--- BEGIN Task inputs ---

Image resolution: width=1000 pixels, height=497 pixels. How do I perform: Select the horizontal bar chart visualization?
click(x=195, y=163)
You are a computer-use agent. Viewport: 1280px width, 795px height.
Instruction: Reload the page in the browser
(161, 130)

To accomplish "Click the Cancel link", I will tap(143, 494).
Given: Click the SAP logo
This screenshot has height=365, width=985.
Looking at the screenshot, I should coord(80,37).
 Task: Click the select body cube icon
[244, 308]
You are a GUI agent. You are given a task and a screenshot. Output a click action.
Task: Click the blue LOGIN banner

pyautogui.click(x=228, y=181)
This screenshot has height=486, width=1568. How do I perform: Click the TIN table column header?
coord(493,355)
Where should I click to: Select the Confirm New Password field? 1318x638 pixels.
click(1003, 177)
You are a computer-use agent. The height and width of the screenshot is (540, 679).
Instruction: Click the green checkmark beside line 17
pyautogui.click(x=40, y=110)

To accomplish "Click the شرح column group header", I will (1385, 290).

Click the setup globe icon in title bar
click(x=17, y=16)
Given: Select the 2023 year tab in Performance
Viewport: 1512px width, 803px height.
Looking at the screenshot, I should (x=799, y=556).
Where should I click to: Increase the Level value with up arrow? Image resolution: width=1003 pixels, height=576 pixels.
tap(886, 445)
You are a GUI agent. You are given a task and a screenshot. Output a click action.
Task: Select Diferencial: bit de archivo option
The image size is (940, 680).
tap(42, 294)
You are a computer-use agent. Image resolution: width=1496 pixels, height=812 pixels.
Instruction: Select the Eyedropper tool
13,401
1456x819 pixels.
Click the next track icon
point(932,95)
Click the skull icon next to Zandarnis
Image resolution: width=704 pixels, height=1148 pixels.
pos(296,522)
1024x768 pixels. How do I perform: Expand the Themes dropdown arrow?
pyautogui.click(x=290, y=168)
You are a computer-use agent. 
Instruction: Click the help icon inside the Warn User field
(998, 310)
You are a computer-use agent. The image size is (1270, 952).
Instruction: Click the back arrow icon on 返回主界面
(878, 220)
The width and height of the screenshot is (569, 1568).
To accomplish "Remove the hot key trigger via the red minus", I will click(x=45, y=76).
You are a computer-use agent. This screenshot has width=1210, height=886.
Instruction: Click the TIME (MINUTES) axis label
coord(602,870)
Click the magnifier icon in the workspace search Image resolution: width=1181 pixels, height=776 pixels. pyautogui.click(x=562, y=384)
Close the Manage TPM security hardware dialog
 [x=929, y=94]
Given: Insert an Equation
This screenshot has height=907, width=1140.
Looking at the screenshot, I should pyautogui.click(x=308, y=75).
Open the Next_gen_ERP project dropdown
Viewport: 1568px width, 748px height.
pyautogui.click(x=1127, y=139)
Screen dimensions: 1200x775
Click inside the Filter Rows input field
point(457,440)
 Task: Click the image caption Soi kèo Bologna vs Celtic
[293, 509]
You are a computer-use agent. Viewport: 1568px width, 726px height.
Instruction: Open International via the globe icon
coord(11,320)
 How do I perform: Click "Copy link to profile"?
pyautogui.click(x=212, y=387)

--- END Task inputs ---

Task prompt
Reproduce all of the data above word for word, from the first line to the last.

Final result
Image resolution: width=1000 pixels, height=497 pixels. How do I perform: Select the horizontal bar chart visualization?
click(x=195, y=163)
You are a computer-use agent. Viewport: 1280px width, 795px height.
Instruction: Reload the page in the browser
(161, 130)

To accomplish "Click the Cancel link", I will tap(143, 494).
Given: Click the SAP logo
This screenshot has height=365, width=985.
Looking at the screenshot, I should coord(80,37).
 Task: Click the select body cube icon
[244, 308]
You are a GUI agent. You are given a task and a screenshot. Output a click action.
Task: Click the blue LOGIN banner

pyautogui.click(x=228, y=181)
This screenshot has height=486, width=1568. How do I perform: Click the TIN table column header?
coord(493,355)
Where should I click to: Select the Confirm New Password field? 1318x638 pixels.
click(1003, 177)
You are a computer-use agent. The height and width of the screenshot is (540, 679).
Instruction: Click the green checkmark beside line 17
pyautogui.click(x=40, y=110)

To accomplish "Click the شرح column group header", I will (1385, 290).

Click the setup globe icon in title bar
click(x=17, y=16)
Given: Select the 2023 year tab in Performance
Viewport: 1512px width, 803px height.
Looking at the screenshot, I should (x=799, y=556).
Where should I click to: Increase the Level value with up arrow? Image resolution: width=1003 pixels, height=576 pixels.
tap(886, 445)
You are a GUI agent. You are given a task and a screenshot. Output a click action.
Task: Select Diferencial: bit de archivo option
The image size is (940, 680).
tap(42, 294)
You are a computer-use agent. Image resolution: width=1496 pixels, height=812 pixels.
Instruction: Select the Eyedropper tool
13,401
1456x819 pixels.
Click the next track icon
point(932,95)
Click the skull icon next to Zandarnis
Image resolution: width=704 pixels, height=1148 pixels.
pos(296,522)
1024x768 pixels. How do I perform: Expand the Themes dropdown arrow?
pyautogui.click(x=290, y=168)
You are a computer-use agent. 
Instruction: Click the help icon inside the Warn User field
(998, 310)
You are a computer-use agent. The image size is (1270, 952).
Instruction: Click the back arrow icon on 返回主界面
(878, 220)
The width and height of the screenshot is (569, 1568).
To accomplish "Remove the hot key trigger via the red minus", I will click(x=45, y=76).
You are a computer-use agent. This screenshot has width=1210, height=886.
Instruction: Click the TIME (MINUTES) axis label
coord(602,870)
Click the magnifier icon in the workspace search Image resolution: width=1181 pixels, height=776 pixels. pyautogui.click(x=562, y=384)
Close the Manage TPM security hardware dialog
 [x=929, y=94]
Given: Insert an Equation
This screenshot has height=907, width=1140.
Looking at the screenshot, I should pyautogui.click(x=308, y=75).
Open the Next_gen_ERP project dropdown
Viewport: 1568px width, 748px height.
pyautogui.click(x=1127, y=139)
Screen dimensions: 1200x775
Click inside the Filter Rows input field
point(457,440)
 Task: Click the image caption Soi kèo Bologna vs Celtic
[293, 509]
You are a computer-use agent. Viewport: 1568px width, 726px height.
Instruction: Open International via the globe icon
coord(11,320)
 How do I perform: Click "Copy link to profile"?
pyautogui.click(x=212, y=387)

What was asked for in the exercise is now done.